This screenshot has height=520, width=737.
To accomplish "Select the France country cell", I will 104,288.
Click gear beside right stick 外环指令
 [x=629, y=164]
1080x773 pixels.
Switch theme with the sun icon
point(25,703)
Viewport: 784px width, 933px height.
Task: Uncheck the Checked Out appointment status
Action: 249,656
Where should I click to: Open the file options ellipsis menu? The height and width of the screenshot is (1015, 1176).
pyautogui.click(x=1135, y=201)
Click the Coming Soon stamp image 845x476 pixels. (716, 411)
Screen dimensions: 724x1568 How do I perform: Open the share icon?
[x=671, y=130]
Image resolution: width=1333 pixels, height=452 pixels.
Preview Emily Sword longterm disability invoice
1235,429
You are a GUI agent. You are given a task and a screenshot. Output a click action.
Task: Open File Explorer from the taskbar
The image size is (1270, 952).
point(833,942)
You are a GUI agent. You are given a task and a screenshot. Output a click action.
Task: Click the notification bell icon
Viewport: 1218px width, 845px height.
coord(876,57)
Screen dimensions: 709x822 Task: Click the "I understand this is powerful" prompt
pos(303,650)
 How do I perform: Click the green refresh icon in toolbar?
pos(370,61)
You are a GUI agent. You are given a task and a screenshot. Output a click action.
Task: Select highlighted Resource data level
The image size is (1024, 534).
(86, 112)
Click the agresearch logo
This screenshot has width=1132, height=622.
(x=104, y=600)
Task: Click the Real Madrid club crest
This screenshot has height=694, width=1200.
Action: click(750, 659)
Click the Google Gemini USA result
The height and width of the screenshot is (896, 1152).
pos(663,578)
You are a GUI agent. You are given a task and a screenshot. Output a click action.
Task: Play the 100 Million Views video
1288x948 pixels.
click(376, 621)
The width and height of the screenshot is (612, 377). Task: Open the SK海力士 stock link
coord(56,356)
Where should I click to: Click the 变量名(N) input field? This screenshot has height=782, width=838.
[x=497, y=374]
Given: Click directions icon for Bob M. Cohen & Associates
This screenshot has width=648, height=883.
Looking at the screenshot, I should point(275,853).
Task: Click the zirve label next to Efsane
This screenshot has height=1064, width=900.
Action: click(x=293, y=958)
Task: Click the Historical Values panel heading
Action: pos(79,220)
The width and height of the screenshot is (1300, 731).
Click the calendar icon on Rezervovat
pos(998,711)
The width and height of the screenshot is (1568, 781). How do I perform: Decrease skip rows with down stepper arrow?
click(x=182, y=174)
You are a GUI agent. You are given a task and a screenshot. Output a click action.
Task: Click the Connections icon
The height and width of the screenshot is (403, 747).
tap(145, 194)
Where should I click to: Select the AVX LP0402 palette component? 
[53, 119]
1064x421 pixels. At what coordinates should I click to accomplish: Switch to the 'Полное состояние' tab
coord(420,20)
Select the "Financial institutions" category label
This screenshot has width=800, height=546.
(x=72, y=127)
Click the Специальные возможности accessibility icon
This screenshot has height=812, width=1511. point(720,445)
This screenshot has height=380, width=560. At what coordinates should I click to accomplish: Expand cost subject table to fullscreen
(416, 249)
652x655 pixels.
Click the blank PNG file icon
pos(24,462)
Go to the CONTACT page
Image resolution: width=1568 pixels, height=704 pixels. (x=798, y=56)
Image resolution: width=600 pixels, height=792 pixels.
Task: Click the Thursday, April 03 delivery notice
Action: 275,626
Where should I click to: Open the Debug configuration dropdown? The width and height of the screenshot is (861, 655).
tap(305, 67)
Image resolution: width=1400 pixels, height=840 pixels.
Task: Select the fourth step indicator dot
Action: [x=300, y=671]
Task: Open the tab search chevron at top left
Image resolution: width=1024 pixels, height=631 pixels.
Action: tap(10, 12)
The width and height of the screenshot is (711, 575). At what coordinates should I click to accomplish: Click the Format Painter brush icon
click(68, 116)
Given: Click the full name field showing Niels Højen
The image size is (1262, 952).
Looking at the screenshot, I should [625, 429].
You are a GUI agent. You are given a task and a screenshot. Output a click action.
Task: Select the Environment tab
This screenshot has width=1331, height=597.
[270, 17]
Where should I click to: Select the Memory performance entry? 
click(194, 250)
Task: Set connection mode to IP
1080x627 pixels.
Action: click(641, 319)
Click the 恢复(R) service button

* _What you should do_: Each line from the material above that mentions the word "label" needs to be copied.

* _Problem solution_:
Task: Click the zirve label next to Efsane
Select the "Financial institutions" category label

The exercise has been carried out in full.